Please rewrite these lines with "dropdown" changed to "drop-down menu", leaving everything else the same.

* * * *

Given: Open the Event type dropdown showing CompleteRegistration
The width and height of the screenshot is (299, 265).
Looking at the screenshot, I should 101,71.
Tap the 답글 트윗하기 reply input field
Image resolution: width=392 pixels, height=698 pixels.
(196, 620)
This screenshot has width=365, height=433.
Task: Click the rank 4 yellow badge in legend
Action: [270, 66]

* * * *

■ **RESPONSE**:
Given: Open the Event type drop-down menu showing CompleteRegistration
The width and height of the screenshot is (299, 265).
Looking at the screenshot, I should 101,71.
Tap the 답글 트윗하기 reply input field
Image resolution: width=392 pixels, height=698 pixels.
(196, 620)
This screenshot has width=365, height=433.
Task: Click the rank 4 yellow badge in legend
Action: [270, 66]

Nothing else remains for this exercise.